To-do list:
1 - In the Kevan Gosper biography, what event earned Gosper a silver medal at the 1956 Summer Olympics?
2 - Repeat the Kevan Gosper biography word for word, from "Richard Kevan Gosper, AO" up to and including "and David Lean.".
— begin Given passage —
Richard Kevan Gosper, AO (born 19 December 1933) is an Australian former athlete who mainly competed in the 400 metres. He was formerly a Vice President of the International Olympic Committee, and combined Chairman and CEO of Shell Australia.

1956 Summer Olympics
Gosper competed for Australia in the 1956 Summer Olympics held in Melbourne, Australia, where he won the silver medal in the 4 × 400 metre relay with his teammates Graham Gipson, Leon Gregory and David Lean.

International Olympic Committee
Gosper was nominated to the International Olympic Committee in 1977; was a vice president of the Sydney Organising Committee for the Olympic Games (SOCOG). He was chief of the IOC Press Commission, deputy chairman of the IOC Co-ordination Commission for the Beijing 2008 Olympic Games, chairman of Olympic Games Knowledge Services and president of the Oceania National Olympic Committees. He was inaugural chairman of the Australian Institute of Sport 1980–85, and president of the Australian Olympic Committee 1985–1990 and continues to serve on its executive board.
— end Given passage —
— begin Information supplied —
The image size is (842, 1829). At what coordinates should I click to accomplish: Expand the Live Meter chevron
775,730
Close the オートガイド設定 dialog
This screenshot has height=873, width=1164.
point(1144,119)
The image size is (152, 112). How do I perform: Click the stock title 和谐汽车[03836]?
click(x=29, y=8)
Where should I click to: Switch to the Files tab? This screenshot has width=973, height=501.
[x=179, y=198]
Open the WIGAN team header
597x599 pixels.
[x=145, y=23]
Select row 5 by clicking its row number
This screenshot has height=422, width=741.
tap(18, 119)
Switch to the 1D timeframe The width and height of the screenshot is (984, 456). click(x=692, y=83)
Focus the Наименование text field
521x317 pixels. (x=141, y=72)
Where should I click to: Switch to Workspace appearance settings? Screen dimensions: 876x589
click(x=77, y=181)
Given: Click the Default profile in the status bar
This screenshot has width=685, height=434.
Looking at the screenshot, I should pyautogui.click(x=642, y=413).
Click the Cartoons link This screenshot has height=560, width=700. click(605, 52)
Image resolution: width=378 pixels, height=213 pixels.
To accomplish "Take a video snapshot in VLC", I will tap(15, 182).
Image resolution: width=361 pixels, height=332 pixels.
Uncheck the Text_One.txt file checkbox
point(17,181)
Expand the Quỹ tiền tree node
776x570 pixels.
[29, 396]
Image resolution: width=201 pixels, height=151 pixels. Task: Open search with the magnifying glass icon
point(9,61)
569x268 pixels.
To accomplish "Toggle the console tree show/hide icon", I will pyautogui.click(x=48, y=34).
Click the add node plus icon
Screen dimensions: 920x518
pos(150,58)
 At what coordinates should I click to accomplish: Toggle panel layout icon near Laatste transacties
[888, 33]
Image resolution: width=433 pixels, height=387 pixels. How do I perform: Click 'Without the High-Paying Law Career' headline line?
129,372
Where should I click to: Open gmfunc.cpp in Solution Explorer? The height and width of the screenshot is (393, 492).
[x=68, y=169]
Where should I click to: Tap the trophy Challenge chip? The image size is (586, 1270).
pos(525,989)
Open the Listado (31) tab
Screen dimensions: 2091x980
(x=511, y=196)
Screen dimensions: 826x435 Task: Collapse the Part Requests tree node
— end Information supplied —
Solutions:
1 - The 4 × 400 metre relay.

2 -
Richard Kevan Gosper, AO (born 19 December 1933) is an Australian former athlete who mainly competed in the 400 metres. He was formerly a Vice President of the International Olympic Committee, and combined Chairman and CEO of Shell Australia.

1956 Summer Olympics
Gosper competed for Australia in the 1956 Summer Olympics held in Melbourne, Australia, where he won the silver medal in the 4 × 400 metre relay with his teammates Graham Gipson, Leon Gregory and David Lean.